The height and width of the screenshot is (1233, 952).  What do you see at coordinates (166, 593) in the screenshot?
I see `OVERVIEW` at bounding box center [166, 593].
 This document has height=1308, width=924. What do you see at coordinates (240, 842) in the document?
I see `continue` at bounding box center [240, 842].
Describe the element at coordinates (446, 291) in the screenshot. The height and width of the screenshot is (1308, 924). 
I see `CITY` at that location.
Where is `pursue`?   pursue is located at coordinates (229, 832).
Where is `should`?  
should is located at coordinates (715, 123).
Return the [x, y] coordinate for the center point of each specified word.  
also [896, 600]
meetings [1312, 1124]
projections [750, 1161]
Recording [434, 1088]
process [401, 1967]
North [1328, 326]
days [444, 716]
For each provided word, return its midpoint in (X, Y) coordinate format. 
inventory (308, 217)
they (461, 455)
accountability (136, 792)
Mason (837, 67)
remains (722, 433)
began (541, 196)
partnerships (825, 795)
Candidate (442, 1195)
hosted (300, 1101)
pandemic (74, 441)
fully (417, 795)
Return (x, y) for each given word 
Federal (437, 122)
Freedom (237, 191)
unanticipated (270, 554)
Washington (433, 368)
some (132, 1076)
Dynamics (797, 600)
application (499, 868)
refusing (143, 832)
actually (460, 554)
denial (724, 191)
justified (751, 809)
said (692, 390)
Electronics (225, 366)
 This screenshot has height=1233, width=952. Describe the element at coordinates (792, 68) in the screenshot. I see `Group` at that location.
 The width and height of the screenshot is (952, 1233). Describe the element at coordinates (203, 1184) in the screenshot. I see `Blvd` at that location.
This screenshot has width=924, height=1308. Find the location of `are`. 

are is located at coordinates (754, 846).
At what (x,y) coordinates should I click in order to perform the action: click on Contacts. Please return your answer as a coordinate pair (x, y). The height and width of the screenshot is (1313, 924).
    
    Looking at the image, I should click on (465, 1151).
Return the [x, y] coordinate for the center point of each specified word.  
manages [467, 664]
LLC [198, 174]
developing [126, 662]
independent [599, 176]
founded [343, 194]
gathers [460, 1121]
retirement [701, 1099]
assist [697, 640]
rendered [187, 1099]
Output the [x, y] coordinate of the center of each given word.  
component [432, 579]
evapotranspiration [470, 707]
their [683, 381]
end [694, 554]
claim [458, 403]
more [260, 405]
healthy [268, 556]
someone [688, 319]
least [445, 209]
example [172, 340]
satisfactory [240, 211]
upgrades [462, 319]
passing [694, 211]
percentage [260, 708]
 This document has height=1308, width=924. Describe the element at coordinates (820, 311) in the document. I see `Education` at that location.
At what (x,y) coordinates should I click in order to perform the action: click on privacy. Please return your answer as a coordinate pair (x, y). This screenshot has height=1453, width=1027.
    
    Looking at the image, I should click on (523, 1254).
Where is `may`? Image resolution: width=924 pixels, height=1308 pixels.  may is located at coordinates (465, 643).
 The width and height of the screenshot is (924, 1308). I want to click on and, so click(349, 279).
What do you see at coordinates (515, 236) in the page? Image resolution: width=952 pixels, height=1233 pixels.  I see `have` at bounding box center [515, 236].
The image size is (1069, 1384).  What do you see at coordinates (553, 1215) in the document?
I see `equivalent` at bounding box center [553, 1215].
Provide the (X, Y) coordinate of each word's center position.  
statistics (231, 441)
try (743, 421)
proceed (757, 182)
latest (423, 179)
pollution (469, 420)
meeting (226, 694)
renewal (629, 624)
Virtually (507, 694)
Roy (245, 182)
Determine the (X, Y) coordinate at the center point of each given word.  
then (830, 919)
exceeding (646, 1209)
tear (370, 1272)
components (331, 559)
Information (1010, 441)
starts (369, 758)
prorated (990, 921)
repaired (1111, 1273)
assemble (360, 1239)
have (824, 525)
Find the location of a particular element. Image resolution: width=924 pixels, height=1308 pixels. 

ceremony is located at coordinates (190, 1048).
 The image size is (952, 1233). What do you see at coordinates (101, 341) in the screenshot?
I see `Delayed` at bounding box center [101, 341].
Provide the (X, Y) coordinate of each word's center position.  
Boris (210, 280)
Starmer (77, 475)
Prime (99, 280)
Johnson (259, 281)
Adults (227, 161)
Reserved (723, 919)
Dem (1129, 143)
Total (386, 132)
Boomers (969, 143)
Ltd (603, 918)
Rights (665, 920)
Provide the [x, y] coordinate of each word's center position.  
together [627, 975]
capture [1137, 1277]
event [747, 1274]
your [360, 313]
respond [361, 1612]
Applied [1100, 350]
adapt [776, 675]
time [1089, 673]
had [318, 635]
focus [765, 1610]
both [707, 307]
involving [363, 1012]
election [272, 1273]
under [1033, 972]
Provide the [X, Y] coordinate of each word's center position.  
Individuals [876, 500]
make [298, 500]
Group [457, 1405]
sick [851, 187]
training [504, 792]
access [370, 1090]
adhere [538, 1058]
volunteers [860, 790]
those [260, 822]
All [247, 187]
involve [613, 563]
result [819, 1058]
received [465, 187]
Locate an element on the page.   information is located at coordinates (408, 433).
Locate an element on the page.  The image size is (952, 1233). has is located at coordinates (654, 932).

_Given problem_.
Locate every line of the material above that contains the word "pixels", and copy each of those lines in full. Case counts, so only matches with the same capitalization qualify.

_Task answer_.
Where is `may`? Image resolution: width=924 pixels, height=1308 pixels.  may is located at coordinates (465, 643).
What do you see at coordinates (515, 236) in the page? Image resolution: width=952 pixels, height=1233 pixels.  I see `have` at bounding box center [515, 236].
Find the location of a particular element. Image resolution: width=924 pixels, height=1308 pixels. 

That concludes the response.